Face à ces accusations, le ministre-président wallon Adrien Dolimont a fermement démenti ces affirmations. Il affirme que le projet de réforme ne prévoit aucune réautorisation des delphinariums. Selon lui, la priorité du nouveau code est plutôt de renforcer l’efficacité des sanctions contre la maltraitance animale et de mieux lutter contre les récidives. L’objectif est donc d’améliorer concrètement la protection des animaux tout en mettant en place des règles plus claires et applicables.
Cependant, le gouvernement estime qu’il est nécessaire d’aborder la question de manière pragmatique. En effet, la fermeture progressive de plusieurs delphinariums en Europe pose la question du devenir des animaux qui y vivent. Beaucoup de ces dauphins sont nés en captivité et ne pourraient pas survivre s’ils étaient relâchés dans la nature. Dans ce contexte, une réflexion pourrait être menée sur la création éventuelle de centres d’accueil ou de recherche pour ces animaux, sans spectacles ni exploitation commerciale.

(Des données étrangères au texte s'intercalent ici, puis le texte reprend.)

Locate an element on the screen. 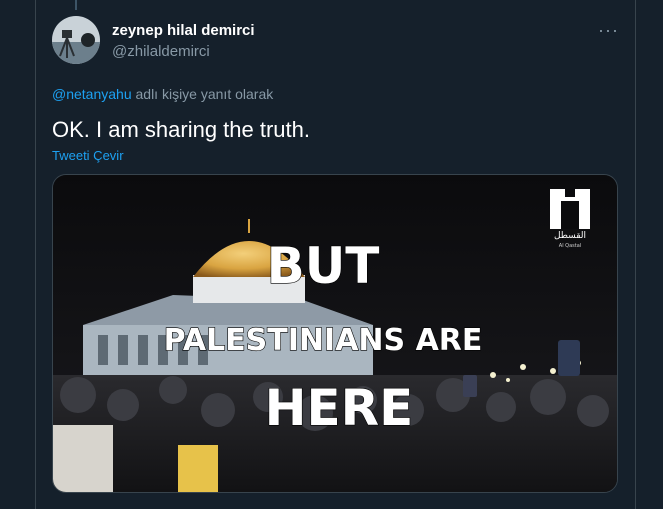  logo-latin-text: Al Qastal is located at coordinates (570, 246).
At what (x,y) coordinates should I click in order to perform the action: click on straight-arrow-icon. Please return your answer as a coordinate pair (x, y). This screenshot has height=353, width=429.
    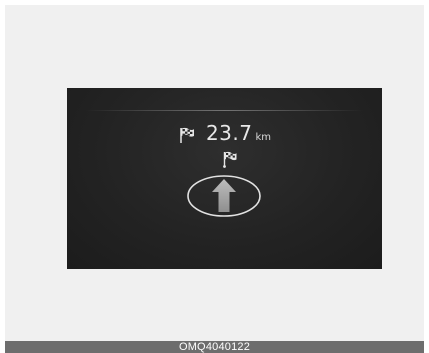
    Looking at the image, I should click on (224, 196).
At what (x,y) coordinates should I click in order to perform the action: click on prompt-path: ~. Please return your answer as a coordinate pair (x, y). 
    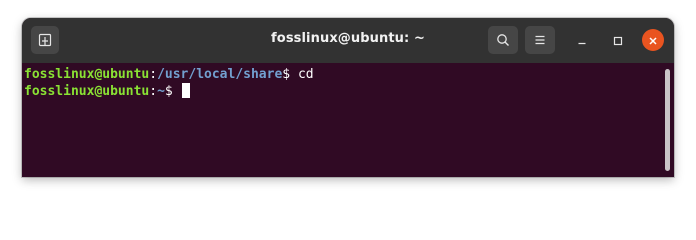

La position défendue par Adrien Dolimont s’inscrit donc dans une approche à la fois responsable et réaliste. Il s’agit de garantir le bien-être animal tout en évitant les discours simplistes. Plutôt que d’interdire sans réfléchir aux conséquences, l’idée est de trouver des solutions concrètes pour les animaux déjà dépendants de l’être humain, en s’appuyant sur la science, la responsabilité et le bon sens.